Coisas que incomodam

Carlos Chagas

Algum dia será dada ao cidadão comum a oportunidade não só de denunciar aquilo que o incomoda, mas de ver iniciativas tomadas para defendê-lo. Como talvez demore  cem anos ou   mais, vale alinhar,  a esmo, parte das coisas que nos infernizam, mas  das quais não conseguimos livrar-nos.

Quem não se irrita, em especial aos sábados e domingos, quando vamos à banca da esquina comprar um desses jornalões e verificamos que, em cima da primeira página, estão páginas falsas de  publicidade, obrigando-nos a separá-las e a jogá-las no lixo, na  maior parte das vezes sem ler o que estão promovendo?

Outra fonte de irritação, no caso, para os fumantes, é comprar um maço de cigarros  no botequim e ver que numa de suas faces encontram-se  abomináveis fotografias de gente sem perna, de pulmões de cor negra e até de sugestões de impotência explícita? Afinal, fomos comprar cigarros, que se matam, deveriam ter sua fabricação proibida, mas jamais produzidos de forma a chocar os usuários de forma obrigatória.

O cidadão chega em casa depois de um duro  dia de trabalho, começa a buscar nos canais a cabo algo que o interesse, à margem da baixaria dos  canais abertos, mas é obrigado a assistir incontáveis minutos de publicidade barata, mesmo depois que os contratos apregoam programação sem anúncios?

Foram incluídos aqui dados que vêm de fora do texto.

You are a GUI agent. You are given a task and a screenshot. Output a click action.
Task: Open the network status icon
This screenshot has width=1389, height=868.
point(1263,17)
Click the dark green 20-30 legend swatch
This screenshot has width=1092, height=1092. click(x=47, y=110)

Na mesma linha, incomoda sobremaneira a propaganda de serviços  e de  produtos  mentirosos, como o implante dentário a ser feito em três dias, o carro miraculoso que foge dos bichos ou  a promessa de devolução do dinheiro se aparecer produto mais barato  num concorrente.

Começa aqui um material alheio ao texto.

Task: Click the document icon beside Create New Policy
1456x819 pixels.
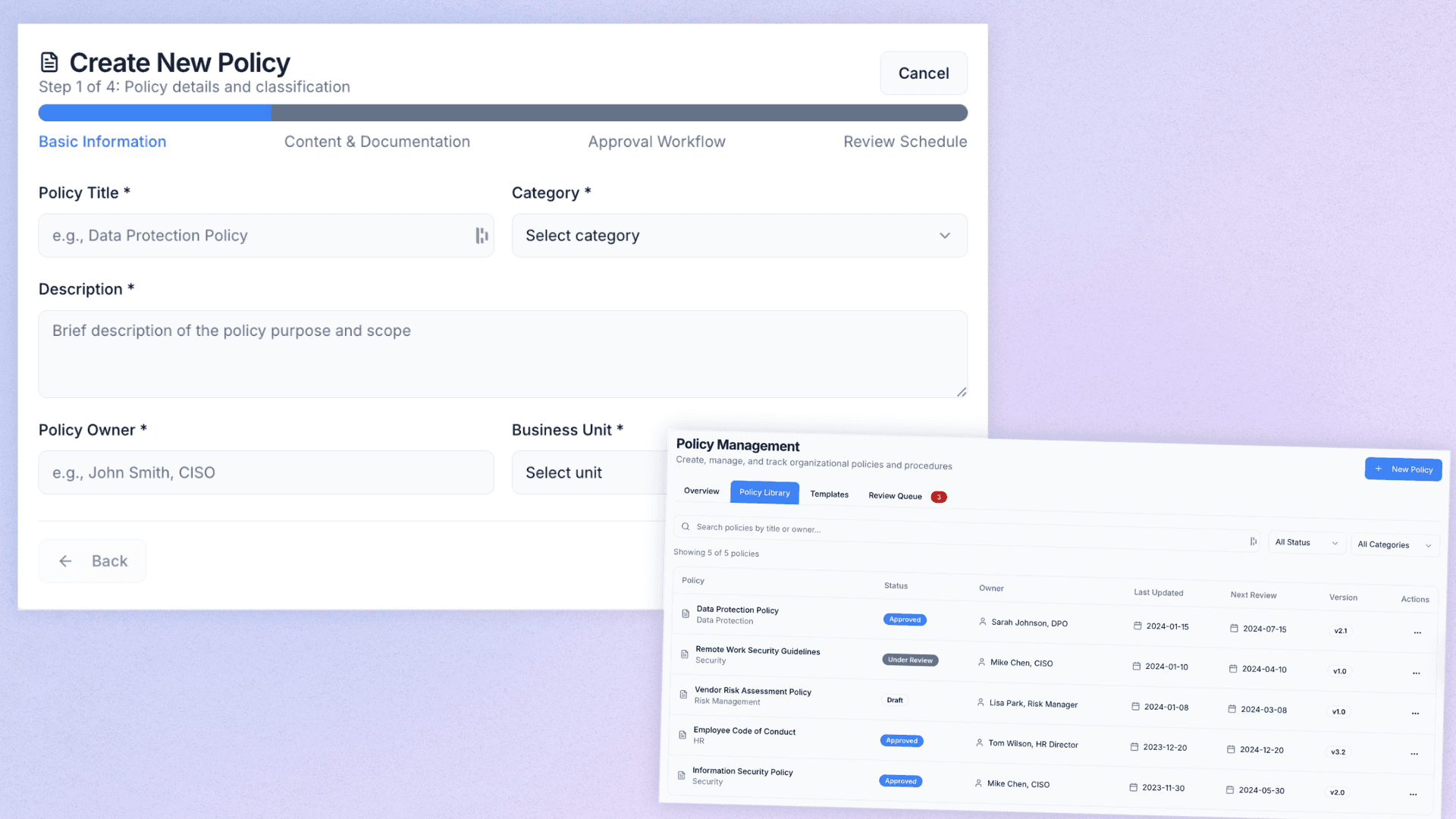Action: point(49,62)
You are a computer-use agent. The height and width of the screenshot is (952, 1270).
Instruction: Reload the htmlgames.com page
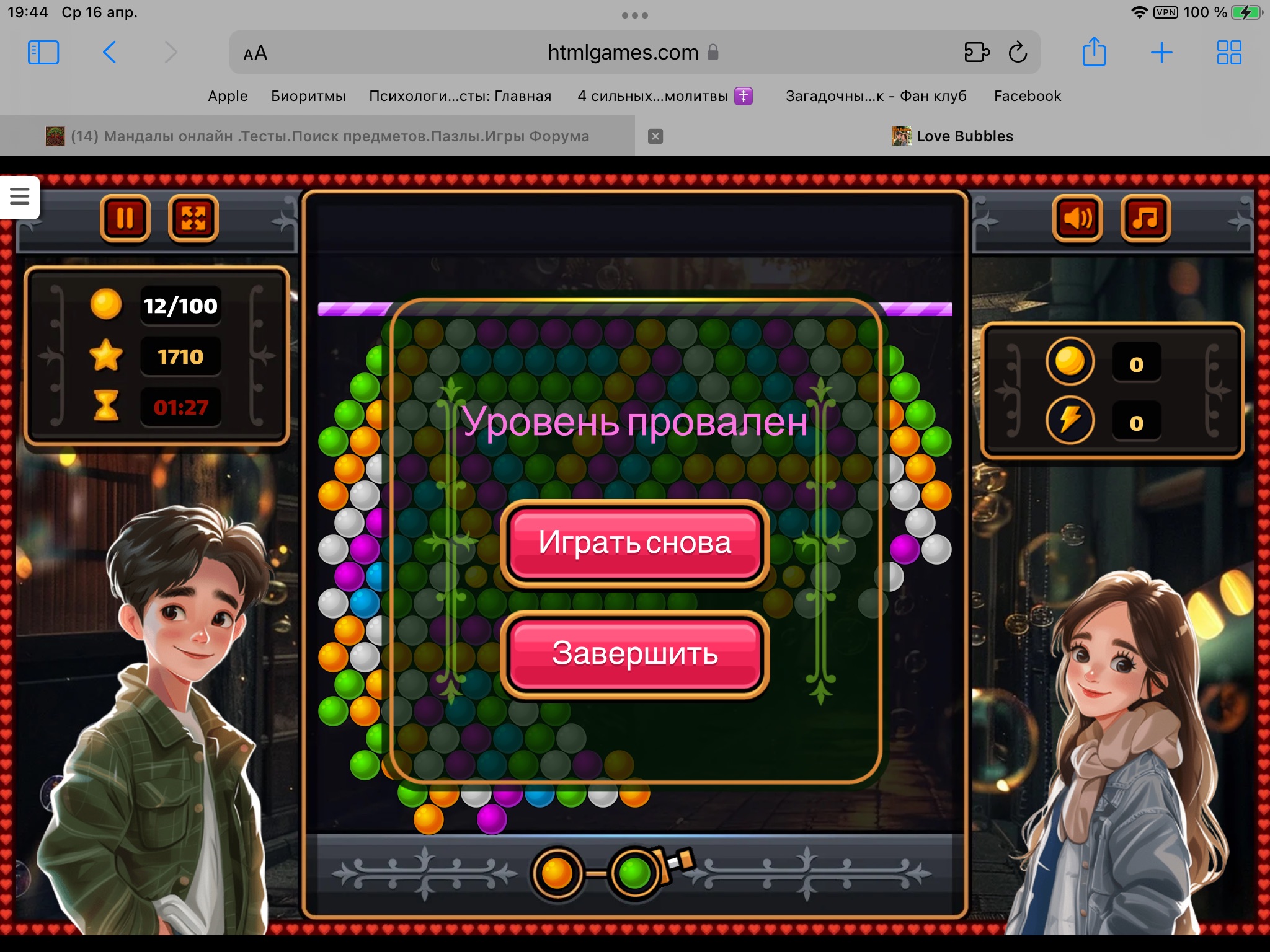[x=1018, y=53]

Quem se acomoda ao verificar que num desses engarrafamentos de dezenas de quilômetros não aparece um mísero  guarda de trânsito para ordenar o fluxo  de veículos?

O que dizer da avalancha de notícias referentes ao crescimento espetacular da economia, do emprego e da queda da inflação, mas, quando vai ao supermercado ou à feira, verifica estar subindo o preço de tudo?

Assistir à sessões do Congresso dá náusea quando deputados e senadores dizem o diabo contra as medidas provisórias, mas, logo depois, aprovam todas sem ao menos conhecer seu conteúdo.

Quando chega a hora de cumprir suas finalidades, a maior das quais é telefonar,  falham telefones celulares anunciados aos montes como capazes de calcular a raiz quadrada da Terra a Marte, tirar fotografias e captar canais de televisão, além de despachar torpedos para as amigas.

Incomoda como o diabo  ouvir patriotadas  de locutores e comentaristas de rádio e televisão que, às vésperas das competições,  apregoam a iminente conquista de mais medalhas e, pior ainda, depois das derrotas, justificam os derrotados como se tivessem todos sido imolados aos pés de Tiradentes, ou garfados pelos diabólicos e solertes inimigos do Brasil.

Mas tem  mais. Muito mais.  Basta que cada um se indague porque sobe sua pressão sanguínea diante de cada desilusão ou indignação sofrida, mesmo  apenas em horas supostas de lazer e descanso. Mais do que todas,  a sociedade brasileira é ludibriada a cada passo dado. Será a culpa  das elites, dos   malandros, dos políticos ou dos  banqueiros?  Nem pensar. A responsabilidade é nossa, acima de tudo. Quem manda acreditar em tudo o que se ouve, se vê ou se lê?

Alguém  nos defenderá?  De jeito nenhum.

No dia em que nos compenetramos de que depende exclusivamente de nós livrarmo-nos de tanta enganação, quem sabe a vida comece a mudar? Como foi escrito acima, pode ser que dentro de cem, talvez  duzentos anos…

A natureza das  coisas

Mestre Ziraldo, que  desta vez não entrou como deveria ter entrado, mas entrará proximamente na Academia Brasileira de Letras, foi responsável pela maior das charges jamais desenhadas no século  passado. No auge da Guerra do Vietnam, mostrou  os maiores super-heróis  numa carreira desabalada. Com expressões de horror e espanto,  fugiam o Super-Homem, o Capitão América, o Batman, o Robin, o Homem de Ferro e outros.  Fugiam  de quem? De um pequenino vietnamita com aquele chapéu em forma de cone.

Está na hora de o  nosso maior cartunista repetir a dose, quem sabe agora incluindo nos super-heróis alguns  dos tempos modernos, do tipo Volverine,  Quarteto Fantástico, Homem-Aranha  e outros. Só que não estariam mais correndo de medo de  um esquelético vietcong. Atrás deles  estaria um árabe raquítico de pano na cabeça.